[Provided information Boundary: Start]
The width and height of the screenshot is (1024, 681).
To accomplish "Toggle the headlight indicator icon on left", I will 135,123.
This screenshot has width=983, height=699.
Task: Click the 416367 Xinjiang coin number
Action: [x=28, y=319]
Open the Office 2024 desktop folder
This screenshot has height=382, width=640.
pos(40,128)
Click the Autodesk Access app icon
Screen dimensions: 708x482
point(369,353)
[Provided information Boundary: End]
## Problem to solve
Copy out the entries in full, exactly as they appear.

## The completed task
The width and height of the screenshot is (1024, 681).
To accomplish "Toggle the headlight indicator icon on left", I will 135,123.
This screenshot has width=983, height=699.
Task: Click the 416367 Xinjiang coin number
Action: [x=28, y=319]
Open the Office 2024 desktop folder
This screenshot has height=382, width=640.
pos(40,128)
Click the Autodesk Access app icon
Screen dimensions: 708x482
point(369,353)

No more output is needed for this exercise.